» **WORK INSTRUCTION**:
All that is needed is every record, duplicated exactly.
Start of TASK INPUT
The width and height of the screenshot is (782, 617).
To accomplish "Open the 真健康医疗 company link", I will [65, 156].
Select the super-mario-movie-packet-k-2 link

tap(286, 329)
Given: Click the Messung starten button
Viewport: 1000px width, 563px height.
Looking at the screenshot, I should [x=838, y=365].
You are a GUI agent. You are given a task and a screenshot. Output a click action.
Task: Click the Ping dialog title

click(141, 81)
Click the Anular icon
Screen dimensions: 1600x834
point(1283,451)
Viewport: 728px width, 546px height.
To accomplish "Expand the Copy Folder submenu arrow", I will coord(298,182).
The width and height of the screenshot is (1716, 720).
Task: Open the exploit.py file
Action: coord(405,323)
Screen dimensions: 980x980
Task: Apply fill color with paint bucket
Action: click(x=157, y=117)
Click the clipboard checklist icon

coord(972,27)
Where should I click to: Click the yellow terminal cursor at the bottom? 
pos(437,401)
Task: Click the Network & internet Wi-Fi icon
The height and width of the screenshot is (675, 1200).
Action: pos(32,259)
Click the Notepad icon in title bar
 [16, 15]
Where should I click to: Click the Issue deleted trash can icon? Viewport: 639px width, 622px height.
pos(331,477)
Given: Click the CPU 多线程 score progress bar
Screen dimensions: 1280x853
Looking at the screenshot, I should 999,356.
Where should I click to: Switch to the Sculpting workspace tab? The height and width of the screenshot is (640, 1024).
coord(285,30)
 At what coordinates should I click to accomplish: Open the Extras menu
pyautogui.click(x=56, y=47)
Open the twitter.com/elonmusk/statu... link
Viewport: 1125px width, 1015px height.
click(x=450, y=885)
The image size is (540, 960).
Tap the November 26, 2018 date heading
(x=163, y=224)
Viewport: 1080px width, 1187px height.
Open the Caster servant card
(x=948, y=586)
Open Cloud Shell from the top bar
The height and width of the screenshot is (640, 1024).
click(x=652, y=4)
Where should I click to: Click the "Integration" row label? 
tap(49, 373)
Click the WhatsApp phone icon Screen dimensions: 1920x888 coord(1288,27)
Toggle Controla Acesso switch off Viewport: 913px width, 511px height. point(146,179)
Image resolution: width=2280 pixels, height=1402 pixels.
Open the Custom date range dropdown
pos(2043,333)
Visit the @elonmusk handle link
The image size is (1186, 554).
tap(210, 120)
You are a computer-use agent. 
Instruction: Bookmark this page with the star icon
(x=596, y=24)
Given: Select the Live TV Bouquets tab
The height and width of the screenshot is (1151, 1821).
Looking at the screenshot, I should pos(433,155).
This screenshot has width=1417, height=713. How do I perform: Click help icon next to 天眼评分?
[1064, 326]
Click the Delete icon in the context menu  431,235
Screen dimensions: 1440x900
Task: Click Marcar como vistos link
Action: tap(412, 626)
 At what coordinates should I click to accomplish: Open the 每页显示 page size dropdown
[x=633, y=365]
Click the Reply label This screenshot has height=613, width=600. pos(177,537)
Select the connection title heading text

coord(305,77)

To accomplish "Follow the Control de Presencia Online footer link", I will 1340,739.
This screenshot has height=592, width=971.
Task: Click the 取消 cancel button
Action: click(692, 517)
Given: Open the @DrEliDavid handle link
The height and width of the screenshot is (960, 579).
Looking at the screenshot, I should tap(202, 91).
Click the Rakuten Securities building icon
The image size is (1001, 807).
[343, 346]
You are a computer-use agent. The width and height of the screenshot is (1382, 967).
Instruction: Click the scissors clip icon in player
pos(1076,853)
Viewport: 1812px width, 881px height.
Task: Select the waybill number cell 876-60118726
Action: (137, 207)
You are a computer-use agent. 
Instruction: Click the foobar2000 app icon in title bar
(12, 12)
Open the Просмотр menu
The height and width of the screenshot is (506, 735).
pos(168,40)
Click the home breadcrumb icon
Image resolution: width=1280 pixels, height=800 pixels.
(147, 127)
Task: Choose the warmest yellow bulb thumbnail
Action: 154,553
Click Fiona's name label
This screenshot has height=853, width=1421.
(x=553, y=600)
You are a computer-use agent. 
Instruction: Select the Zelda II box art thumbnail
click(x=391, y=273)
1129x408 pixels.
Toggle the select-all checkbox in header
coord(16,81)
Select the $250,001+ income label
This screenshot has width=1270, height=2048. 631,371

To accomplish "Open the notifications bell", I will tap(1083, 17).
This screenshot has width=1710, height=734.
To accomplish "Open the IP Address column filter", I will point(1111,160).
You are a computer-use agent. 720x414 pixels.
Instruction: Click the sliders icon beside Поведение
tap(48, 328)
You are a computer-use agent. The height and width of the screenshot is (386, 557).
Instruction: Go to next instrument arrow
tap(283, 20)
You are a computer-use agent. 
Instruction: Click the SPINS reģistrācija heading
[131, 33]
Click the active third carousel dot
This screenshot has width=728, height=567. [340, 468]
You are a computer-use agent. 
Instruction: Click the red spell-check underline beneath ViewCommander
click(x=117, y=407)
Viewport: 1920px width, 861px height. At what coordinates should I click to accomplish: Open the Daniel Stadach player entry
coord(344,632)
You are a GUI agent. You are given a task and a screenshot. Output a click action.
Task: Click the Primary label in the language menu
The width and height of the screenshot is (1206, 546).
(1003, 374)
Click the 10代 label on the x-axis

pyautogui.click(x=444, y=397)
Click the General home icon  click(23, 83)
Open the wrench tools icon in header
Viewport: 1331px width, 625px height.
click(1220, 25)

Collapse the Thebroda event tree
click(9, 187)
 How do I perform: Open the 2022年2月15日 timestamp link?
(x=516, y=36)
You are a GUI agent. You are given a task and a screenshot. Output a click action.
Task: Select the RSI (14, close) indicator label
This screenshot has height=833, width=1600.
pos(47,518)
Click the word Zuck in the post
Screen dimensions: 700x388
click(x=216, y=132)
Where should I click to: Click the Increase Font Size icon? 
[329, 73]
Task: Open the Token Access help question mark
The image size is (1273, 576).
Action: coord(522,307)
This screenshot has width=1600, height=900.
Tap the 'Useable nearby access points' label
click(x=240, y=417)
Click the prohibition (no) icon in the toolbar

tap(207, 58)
End of TASK INPUT
» **ANSWER BOX**:
The width and height of the screenshot is (782, 617).
To accomplish "Open the 真健康医疗 company link", I will [65, 156].
Select the super-mario-movie-packet-k-2 link

tap(286, 329)
Given: Click the Messung starten button
Viewport: 1000px width, 563px height.
Looking at the screenshot, I should [x=838, y=365].
You are a GUI agent. You are given a task and a screenshot. Output a click action.
Task: Click the Ping dialog title

click(141, 81)
Click the Anular icon
Screen dimensions: 1600x834
point(1283,451)
Viewport: 728px width, 546px height.
To accomplish "Expand the Copy Folder submenu arrow", I will coord(298,182).
The width and height of the screenshot is (1716, 720).
Task: Open the exploit.py file
Action: coord(405,323)
Screen dimensions: 980x980
Task: Apply fill color with paint bucket
Action: click(x=157, y=117)
Click the clipboard checklist icon

coord(972,27)
Where should I click to: Click the yellow terminal cursor at the bottom? 
pos(437,401)
Task: Click the Network & internet Wi-Fi icon
The height and width of the screenshot is (675, 1200).
Action: pos(32,259)
Click the Notepad icon in title bar
 [16, 15]
Where should I click to: Click the Issue deleted trash can icon? Viewport: 639px width, 622px height.
pos(331,477)
Given: Click the CPU 多线程 score progress bar
Screen dimensions: 1280x853
Looking at the screenshot, I should 999,356.
Where should I click to: Switch to the Sculpting workspace tab? The height and width of the screenshot is (640, 1024).
coord(285,30)
 At what coordinates should I click to accomplish: Open the Extras menu
pyautogui.click(x=56, y=47)
Open the twitter.com/elonmusk/statu... link
Viewport: 1125px width, 1015px height.
click(x=450, y=885)
The image size is (540, 960).
Tap the November 26, 2018 date heading
(x=163, y=224)
Viewport: 1080px width, 1187px height.
Open the Caster servant card
(x=948, y=586)
Open Cloud Shell from the top bar
The height and width of the screenshot is (640, 1024).
click(x=652, y=4)
Where should I click to: Click the "Integration" row label? 
tap(49, 373)
Click the WhatsApp phone icon Screen dimensions: 1920x888 coord(1288,27)
Toggle Controla Acesso switch off Viewport: 913px width, 511px height. point(146,179)
Image resolution: width=2280 pixels, height=1402 pixels.
Open the Custom date range dropdown
pos(2043,333)
Visit the @elonmusk handle link
The image size is (1186, 554).
tap(210, 120)
You are a computer-use agent. 
Instruction: Bookmark this page with the star icon
(x=596, y=24)
Given: Select the Live TV Bouquets tab
The height and width of the screenshot is (1151, 1821).
Looking at the screenshot, I should pos(433,155).
This screenshot has width=1417, height=713. How do I perform: Click help icon next to 天眼评分?
[1064, 326]
Click the Delete icon in the context menu  431,235
Screen dimensions: 1440x900
Task: Click Marcar como vistos link
Action: tap(412, 626)
 At what coordinates should I click to accomplish: Open the 每页显示 page size dropdown
[x=633, y=365]
Click the Reply label This screenshot has height=613, width=600. pos(177,537)
Select the connection title heading text

coord(305,77)

To accomplish "Follow the Control de Presencia Online footer link", I will 1340,739.
This screenshot has height=592, width=971.
Task: Click the 取消 cancel button
Action: click(692, 517)
Given: Open the @DrEliDavid handle link
The height and width of the screenshot is (960, 579).
Looking at the screenshot, I should tap(202, 91).
Click the Rakuten Securities building icon
The image size is (1001, 807).
[343, 346]
You are a computer-use agent. The width and height of the screenshot is (1382, 967).
Instruction: Click the scissors clip icon in player
pos(1076,853)
Viewport: 1812px width, 881px height.
Task: Select the waybill number cell 876-60118726
Action: (137, 207)
You are a computer-use agent. 
Instruction: Click the foobar2000 app icon in title bar
(12, 12)
Open the Просмотр menu
The height and width of the screenshot is (506, 735).
pos(168,40)
Click the home breadcrumb icon
Image resolution: width=1280 pixels, height=800 pixels.
(147, 127)
Task: Choose the warmest yellow bulb thumbnail
Action: 154,553
Click Fiona's name label
This screenshot has height=853, width=1421.
(x=553, y=600)
You are a computer-use agent. 
Instruction: Select the Zelda II box art thumbnail
click(x=391, y=273)
1129x408 pixels.
Toggle the select-all checkbox in header
coord(16,81)
Select the $250,001+ income label
This screenshot has width=1270, height=2048. 631,371

To accomplish "Open the notifications bell", I will tap(1083, 17).
This screenshot has width=1710, height=734.
To accomplish "Open the IP Address column filter", I will point(1111,160).
You are a computer-use agent. 720x414 pixels.
Instruction: Click the sliders icon beside Поведение
tap(48, 328)
You are a computer-use agent. The height and width of the screenshot is (386, 557).
Instruction: Go to next instrument arrow
tap(283, 20)
You are a computer-use agent. 
Instruction: Click the SPINS reģistrācija heading
[131, 33]
Click the active third carousel dot
This screenshot has width=728, height=567. [340, 468]
You are a computer-use agent. 
Instruction: Click the red spell-check underline beneath ViewCommander
click(x=117, y=407)
Viewport: 1920px width, 861px height. At what coordinates should I click to accomplish: Open the Daniel Stadach player entry
coord(344,632)
You are a GUI agent. You are given a task and a screenshot. Output a click action.
Task: Click the Primary label in the language menu
The width and height of the screenshot is (1206, 546).
(1003, 374)
Click the 10代 label on the x-axis

pyautogui.click(x=444, y=397)
Click the General home icon  click(23, 83)
Open the wrench tools icon in header
Viewport: 1331px width, 625px height.
click(1220, 25)

Collapse the Thebroda event tree
click(9, 187)
 How do I perform: Open the 2022年2月15日 timestamp link?
(x=516, y=36)
You are a GUI agent. You are given a task and a screenshot. Output a click action.
Task: Select the RSI (14, close) indicator label
This screenshot has height=833, width=1600.
pos(47,518)
Click the word Zuck in the post
Screen dimensions: 700x388
click(x=216, y=132)
Where should I click to: Click the Increase Font Size icon? 
[329, 73]
Task: Open the Token Access help question mark
The image size is (1273, 576).
Action: coord(522,307)
This screenshot has width=1600, height=900.
Tap the 'Useable nearby access points' label
click(x=240, y=417)
Click the prohibition (no) icon in the toolbar

tap(207, 58)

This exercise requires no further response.